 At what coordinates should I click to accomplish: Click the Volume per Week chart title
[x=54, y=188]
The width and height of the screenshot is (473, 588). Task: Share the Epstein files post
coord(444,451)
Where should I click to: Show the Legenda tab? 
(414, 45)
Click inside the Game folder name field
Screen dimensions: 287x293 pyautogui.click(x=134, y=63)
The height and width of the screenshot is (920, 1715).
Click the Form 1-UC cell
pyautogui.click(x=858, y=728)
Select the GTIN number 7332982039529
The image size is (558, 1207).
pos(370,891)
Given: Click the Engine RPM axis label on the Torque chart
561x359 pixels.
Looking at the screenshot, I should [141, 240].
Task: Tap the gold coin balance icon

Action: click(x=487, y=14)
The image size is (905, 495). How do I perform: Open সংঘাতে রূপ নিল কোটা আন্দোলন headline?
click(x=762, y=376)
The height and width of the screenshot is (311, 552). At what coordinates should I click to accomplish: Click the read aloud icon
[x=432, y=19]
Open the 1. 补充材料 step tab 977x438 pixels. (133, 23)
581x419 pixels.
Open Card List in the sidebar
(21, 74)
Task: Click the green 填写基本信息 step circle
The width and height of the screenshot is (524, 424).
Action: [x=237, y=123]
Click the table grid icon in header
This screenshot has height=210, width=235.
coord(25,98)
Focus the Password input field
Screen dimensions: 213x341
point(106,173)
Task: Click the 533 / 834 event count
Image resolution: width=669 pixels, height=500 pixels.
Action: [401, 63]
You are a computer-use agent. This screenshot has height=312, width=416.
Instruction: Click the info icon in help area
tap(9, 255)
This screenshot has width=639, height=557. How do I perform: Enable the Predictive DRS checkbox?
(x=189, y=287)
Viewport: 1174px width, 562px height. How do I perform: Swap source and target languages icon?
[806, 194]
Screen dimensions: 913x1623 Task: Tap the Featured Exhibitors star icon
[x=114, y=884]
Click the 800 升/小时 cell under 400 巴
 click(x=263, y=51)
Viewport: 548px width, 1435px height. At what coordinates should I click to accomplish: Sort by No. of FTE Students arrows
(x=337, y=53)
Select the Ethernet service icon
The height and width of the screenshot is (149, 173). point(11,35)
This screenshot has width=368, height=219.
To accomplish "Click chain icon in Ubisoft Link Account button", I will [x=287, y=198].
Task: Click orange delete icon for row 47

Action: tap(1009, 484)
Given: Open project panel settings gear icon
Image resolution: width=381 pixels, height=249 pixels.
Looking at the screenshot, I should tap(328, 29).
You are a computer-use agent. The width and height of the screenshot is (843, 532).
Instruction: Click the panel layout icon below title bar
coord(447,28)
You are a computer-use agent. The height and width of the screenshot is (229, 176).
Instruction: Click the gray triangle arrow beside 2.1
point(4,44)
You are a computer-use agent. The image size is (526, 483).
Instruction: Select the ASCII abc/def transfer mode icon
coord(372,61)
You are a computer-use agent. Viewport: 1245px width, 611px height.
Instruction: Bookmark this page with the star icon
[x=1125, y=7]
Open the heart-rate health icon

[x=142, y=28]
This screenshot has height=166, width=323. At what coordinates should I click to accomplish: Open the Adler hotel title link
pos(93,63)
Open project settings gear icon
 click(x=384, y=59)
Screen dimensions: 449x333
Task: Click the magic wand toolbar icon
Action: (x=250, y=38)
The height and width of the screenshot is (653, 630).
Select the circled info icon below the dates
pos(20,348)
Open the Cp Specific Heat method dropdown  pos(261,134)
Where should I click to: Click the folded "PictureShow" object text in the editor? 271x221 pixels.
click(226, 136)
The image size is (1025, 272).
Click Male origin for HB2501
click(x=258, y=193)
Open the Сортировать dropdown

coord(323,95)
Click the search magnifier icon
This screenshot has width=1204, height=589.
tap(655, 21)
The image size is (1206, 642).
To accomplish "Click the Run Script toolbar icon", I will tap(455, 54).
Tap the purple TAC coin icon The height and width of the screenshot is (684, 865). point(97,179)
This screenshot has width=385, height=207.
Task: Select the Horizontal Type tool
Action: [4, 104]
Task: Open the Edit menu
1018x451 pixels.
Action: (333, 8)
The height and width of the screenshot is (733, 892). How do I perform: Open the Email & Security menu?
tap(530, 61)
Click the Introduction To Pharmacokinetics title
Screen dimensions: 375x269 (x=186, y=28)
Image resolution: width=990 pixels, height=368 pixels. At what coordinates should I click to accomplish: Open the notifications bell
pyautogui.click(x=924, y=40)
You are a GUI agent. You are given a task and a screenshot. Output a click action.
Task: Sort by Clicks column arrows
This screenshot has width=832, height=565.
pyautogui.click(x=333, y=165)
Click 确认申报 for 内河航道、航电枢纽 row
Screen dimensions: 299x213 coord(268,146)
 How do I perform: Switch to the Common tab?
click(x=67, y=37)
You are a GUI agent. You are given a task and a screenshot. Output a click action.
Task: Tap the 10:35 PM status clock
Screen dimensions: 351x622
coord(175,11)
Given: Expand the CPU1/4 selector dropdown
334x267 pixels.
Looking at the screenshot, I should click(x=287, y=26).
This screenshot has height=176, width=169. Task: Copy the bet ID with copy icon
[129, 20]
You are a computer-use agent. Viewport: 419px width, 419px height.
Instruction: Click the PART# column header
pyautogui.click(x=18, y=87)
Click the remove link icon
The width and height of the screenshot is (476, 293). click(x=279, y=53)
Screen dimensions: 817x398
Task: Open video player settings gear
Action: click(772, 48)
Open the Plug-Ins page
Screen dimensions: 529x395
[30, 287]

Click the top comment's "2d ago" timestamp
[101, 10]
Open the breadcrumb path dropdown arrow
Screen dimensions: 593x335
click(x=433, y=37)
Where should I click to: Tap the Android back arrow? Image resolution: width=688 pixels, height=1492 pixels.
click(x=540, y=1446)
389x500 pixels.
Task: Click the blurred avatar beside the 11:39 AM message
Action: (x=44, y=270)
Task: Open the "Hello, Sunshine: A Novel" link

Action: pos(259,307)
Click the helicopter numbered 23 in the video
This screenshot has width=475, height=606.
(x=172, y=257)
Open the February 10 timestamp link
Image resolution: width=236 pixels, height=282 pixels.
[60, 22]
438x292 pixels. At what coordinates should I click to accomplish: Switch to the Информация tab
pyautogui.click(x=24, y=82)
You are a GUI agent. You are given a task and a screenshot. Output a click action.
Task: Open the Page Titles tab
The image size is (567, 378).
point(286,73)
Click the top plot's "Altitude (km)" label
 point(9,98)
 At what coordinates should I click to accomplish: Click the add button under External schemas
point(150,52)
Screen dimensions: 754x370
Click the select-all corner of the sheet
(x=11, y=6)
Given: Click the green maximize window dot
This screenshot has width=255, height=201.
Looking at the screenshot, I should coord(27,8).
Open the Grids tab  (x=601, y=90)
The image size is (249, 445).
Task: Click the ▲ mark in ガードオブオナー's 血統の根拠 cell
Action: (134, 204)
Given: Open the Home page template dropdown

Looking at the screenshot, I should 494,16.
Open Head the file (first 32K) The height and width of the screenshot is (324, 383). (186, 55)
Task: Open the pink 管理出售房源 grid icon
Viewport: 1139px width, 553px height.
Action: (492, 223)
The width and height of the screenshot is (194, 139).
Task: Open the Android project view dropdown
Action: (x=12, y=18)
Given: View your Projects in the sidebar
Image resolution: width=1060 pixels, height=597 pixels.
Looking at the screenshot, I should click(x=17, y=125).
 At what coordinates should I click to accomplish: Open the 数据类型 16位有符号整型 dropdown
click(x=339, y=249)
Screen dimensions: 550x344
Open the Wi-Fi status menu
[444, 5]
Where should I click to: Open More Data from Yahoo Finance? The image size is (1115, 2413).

════

If a line in the listing holds the word "computer", list that line.

Answer to this task:
You are a computer-use agent. This screenshot has height=312, width=416.
You are a computer-use agent. The width and height of the screenshot is (843, 532).
You are a computer-use agent. The height and width of the screenshot is (229, 176).
You are a computer-use agent. The image size is (526, 483).
You are a computer-use agent. Viewport: 1245px width, 611px height.
You are a computer-use agent. Viewport: 419px width, 419px height.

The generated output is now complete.